| PROBLEM REQUIREMENTS |
Where the records below show a line containing "Installed RAM label", start copying; end with the line containing "Click the Choose When section header", and copy it too.

#### DATA PROVIDED

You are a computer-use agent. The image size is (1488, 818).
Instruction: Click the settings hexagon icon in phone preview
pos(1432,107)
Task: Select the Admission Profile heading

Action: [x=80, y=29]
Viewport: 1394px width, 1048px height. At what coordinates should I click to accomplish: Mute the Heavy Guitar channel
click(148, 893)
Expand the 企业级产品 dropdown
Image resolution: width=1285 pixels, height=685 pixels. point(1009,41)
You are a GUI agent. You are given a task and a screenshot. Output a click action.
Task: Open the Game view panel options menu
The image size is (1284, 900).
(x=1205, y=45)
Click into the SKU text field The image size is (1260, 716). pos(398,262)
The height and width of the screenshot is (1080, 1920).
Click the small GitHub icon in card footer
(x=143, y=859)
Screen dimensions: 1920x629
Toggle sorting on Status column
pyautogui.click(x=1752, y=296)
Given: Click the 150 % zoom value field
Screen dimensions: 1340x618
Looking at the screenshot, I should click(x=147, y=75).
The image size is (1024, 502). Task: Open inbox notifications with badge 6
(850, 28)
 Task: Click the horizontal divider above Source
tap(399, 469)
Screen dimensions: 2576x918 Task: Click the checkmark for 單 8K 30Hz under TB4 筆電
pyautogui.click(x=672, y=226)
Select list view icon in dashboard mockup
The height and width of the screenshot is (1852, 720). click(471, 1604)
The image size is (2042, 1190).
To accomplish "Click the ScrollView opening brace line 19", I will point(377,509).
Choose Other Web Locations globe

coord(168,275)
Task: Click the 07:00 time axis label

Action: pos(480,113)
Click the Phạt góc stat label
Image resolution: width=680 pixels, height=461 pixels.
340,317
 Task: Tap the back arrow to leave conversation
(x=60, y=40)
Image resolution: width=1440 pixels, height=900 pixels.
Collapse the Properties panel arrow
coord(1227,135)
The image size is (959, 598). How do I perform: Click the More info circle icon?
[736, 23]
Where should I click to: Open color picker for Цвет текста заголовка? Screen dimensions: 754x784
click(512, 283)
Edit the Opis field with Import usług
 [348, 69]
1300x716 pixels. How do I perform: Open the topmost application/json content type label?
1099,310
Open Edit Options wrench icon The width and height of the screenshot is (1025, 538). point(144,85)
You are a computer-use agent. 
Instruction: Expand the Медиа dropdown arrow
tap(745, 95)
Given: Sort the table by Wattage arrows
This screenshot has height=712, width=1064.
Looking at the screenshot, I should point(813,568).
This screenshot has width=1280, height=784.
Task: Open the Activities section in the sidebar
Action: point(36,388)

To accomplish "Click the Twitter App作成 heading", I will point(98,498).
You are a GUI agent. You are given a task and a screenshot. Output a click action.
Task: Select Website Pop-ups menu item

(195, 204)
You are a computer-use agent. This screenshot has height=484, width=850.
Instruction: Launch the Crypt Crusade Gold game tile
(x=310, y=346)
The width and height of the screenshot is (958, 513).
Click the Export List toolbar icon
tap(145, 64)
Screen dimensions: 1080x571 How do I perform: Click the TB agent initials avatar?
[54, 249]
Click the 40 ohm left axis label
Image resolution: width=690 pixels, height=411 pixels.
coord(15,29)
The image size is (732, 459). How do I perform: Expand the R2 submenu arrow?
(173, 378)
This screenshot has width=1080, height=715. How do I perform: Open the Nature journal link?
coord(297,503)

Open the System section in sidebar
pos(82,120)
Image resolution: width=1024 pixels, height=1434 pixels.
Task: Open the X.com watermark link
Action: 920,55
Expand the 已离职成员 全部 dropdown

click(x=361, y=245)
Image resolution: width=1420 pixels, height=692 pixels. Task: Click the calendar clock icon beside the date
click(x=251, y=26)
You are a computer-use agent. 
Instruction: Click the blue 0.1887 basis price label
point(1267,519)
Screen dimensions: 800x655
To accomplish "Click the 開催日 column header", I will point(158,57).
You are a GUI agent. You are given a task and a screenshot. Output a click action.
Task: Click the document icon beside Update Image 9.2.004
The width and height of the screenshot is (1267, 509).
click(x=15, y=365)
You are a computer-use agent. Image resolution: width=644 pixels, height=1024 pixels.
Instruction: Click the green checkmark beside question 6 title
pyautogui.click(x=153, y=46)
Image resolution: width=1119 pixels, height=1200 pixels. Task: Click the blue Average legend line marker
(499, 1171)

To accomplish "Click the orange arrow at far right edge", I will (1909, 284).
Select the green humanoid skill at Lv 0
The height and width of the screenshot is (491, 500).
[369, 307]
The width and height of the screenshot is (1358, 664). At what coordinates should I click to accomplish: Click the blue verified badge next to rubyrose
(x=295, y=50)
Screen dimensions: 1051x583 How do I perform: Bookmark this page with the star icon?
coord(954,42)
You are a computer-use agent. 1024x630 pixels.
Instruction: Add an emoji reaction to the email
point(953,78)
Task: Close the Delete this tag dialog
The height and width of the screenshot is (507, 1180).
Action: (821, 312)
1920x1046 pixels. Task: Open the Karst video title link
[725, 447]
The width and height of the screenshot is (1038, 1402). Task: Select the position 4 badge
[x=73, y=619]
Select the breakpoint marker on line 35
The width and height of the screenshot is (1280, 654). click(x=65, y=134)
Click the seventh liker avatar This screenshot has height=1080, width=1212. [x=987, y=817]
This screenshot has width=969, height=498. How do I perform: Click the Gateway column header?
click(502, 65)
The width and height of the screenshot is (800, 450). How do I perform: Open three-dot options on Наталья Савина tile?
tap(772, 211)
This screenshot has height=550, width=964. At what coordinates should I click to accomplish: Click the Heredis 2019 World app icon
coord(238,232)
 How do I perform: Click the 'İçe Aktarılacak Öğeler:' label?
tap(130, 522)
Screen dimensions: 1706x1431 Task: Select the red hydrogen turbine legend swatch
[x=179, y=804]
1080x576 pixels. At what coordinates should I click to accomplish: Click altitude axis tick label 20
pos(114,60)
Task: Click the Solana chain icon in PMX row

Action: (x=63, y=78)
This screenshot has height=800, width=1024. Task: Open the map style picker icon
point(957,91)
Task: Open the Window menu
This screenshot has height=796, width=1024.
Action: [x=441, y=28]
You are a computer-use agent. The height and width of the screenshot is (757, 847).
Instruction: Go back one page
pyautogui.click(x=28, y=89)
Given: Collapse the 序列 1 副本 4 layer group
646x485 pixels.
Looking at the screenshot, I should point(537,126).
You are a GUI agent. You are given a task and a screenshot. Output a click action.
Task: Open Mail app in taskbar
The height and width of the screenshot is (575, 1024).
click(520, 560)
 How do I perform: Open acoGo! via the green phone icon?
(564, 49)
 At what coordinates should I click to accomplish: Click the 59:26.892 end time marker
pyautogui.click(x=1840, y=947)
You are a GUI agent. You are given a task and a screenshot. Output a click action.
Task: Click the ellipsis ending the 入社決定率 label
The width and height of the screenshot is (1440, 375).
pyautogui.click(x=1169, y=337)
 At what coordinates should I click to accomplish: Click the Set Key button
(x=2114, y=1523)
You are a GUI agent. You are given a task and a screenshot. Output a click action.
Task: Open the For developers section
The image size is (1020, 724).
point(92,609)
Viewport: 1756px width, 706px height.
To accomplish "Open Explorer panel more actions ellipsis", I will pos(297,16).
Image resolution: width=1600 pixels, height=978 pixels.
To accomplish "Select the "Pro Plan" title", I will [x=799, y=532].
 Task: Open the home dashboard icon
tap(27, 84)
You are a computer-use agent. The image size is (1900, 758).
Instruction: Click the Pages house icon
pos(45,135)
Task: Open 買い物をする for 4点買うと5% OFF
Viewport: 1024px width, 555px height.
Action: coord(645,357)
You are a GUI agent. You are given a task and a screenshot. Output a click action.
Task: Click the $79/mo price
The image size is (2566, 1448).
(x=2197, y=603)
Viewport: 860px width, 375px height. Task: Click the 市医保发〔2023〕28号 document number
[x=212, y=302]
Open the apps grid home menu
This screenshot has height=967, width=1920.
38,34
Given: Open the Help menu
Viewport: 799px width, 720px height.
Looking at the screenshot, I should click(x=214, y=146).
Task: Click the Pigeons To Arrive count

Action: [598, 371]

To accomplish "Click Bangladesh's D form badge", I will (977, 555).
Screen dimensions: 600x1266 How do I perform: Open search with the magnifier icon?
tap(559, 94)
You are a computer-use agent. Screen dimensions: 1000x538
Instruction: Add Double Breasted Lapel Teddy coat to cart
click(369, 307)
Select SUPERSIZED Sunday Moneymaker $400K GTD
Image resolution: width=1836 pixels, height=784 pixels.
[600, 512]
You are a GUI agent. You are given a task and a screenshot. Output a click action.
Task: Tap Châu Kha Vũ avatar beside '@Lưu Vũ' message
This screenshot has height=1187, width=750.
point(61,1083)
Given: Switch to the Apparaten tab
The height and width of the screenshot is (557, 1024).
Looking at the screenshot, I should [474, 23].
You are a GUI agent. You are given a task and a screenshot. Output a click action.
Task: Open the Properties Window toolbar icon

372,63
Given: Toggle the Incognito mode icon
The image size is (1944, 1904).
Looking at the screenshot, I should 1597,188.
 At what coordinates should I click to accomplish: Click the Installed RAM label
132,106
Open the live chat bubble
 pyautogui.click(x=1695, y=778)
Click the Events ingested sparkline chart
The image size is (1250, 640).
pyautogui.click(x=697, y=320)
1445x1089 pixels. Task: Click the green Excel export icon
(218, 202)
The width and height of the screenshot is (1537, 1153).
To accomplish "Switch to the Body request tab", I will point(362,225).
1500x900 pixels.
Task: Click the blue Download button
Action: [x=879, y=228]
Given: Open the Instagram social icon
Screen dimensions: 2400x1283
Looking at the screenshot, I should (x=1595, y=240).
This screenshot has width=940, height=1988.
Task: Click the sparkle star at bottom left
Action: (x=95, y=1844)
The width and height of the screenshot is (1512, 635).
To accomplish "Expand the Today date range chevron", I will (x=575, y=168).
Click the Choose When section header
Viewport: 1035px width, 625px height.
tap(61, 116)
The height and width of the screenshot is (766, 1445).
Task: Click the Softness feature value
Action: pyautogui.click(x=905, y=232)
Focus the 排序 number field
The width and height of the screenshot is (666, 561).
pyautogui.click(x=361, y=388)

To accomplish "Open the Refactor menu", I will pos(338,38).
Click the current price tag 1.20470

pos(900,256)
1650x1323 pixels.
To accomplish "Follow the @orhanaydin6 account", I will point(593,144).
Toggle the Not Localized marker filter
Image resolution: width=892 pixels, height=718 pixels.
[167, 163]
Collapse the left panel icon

########

| OUTPUT OF THE TASK |
 At what coordinates should I click to accomplish: Click the Installed RAM label
132,106
Open the live chat bubble
 pyautogui.click(x=1695, y=778)
Click the Events ingested sparkline chart
The image size is (1250, 640).
pyautogui.click(x=697, y=320)
1445x1089 pixels. Task: Click the green Excel export icon
(218, 202)
The width and height of the screenshot is (1537, 1153).
To accomplish "Switch to the Body request tab", I will point(362,225).
1500x900 pixels.
Task: Click the blue Download button
Action: [x=879, y=228]
Given: Open the Instagram social icon
Screen dimensions: 2400x1283
Looking at the screenshot, I should (x=1595, y=240).
This screenshot has width=940, height=1988.
Task: Click the sparkle star at bottom left
Action: (x=95, y=1844)
The width and height of the screenshot is (1512, 635).
To accomplish "Expand the Today date range chevron", I will (x=575, y=168).
Click the Choose When section header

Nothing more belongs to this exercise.